West Coast-based National Party MP Maureen Pugh's Freedom Camping (Infringement Offences and Other Matters) Amendment Bill was pulled from the ballot on Thursday. Photo / Supplied
West Coast-based National Party MP Maureen Pugh’s Freedom Camping (Infringement Offences and Other Matters) Amendment Bill was pulled from the ballot on Thursday. Photo / Supplied

National’s Foreign Affairs spokesman Gerry Brownlee also had his Autonomous Sanctions Bill drawn, which would allow a New Zealand government to impose sanctions on foreign individuals, entities or regimes responsible for situations of international concern.

“This is a revival of a Government Bill introduced by the National government in 2017, left on the Order Paper by Labour for three years before being dropped in 2020,” Brownlee said.

“Legislation of this kind, also known as Magnitsky-style regimes, exist in Canada, the United Kingdom, the United States and the European Union, and were used in a co-ordinated effort earlier this year to sanction those involved in the Uyghur abuses.

“New Zealand was unable to join this effort, as we do not have the same legal mechanisms, which are also expected to come before the Australian Parliament this year.

“New Zealand has always had a strong independent foreign policy outside of forums like the United Nations, which will always be subject to veto powers.

“We should have the ability to stand with like-minded nations and impose sanctions on actors involved in situations contrary to international law and our values.”

Labour Party MP Tangi Utikere’s Local Government (Pecuniary Interests Register) Amendment Bill was also pulled from the ballot.

It would require local authorities to maintain and publish “a register of pecuniary and other specified interests for members of local authorities, such as directorships, business interests, employment, or property”.

It would also require members of local authorities to disclose gifts and payments they receive.
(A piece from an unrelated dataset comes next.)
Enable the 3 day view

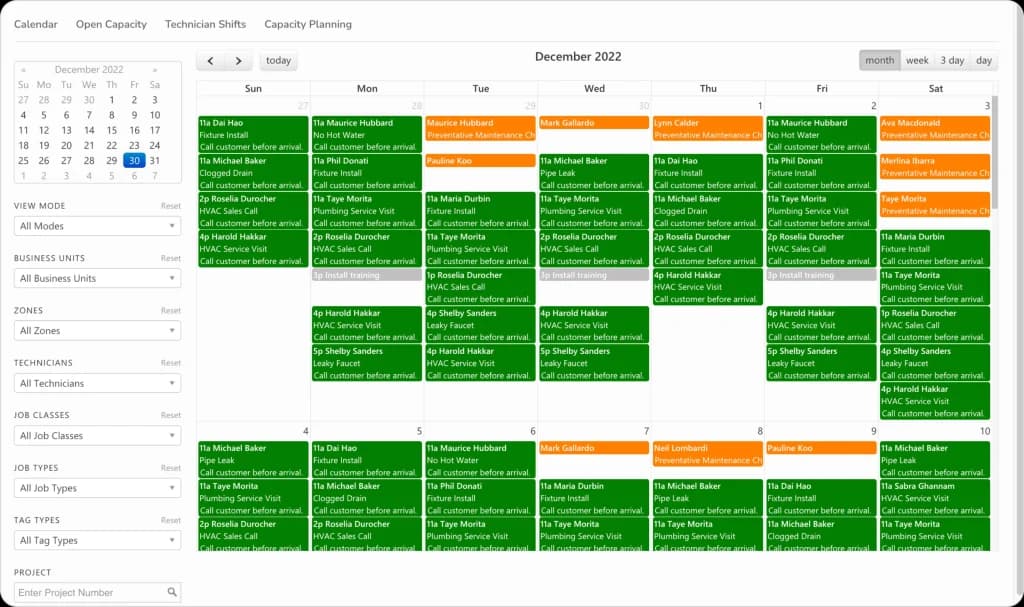click(x=951, y=60)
Such declarations were currently inconsistent across local authorities.

It is designed to “improve transparency and strengthen public trust and confidence in decision-making of local authorities”.
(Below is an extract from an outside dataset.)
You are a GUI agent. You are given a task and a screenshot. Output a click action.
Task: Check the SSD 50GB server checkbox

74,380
Given Labour’s parliamentary majority and that the party’s members’ bills need to be approved by caucus before they are submitted, the bill is likely to pass.

Act’s Rural Affairs spokesman Mark Cameron had his Resource Management (Regional Responsibility for Certain Agricultural Matters) Amendment Bill drawn, which would allow regional councils to set environmental standards in each region rather than the Government.

“In recent years farmers have been hammered by regulations put in place by Government that don’t take into account the diverse landscapes across the country,” he said.

“Regional councils are best positioned to understand local conditions, this will allow direct relationship with stakeholders farmers and industry and their regulators.”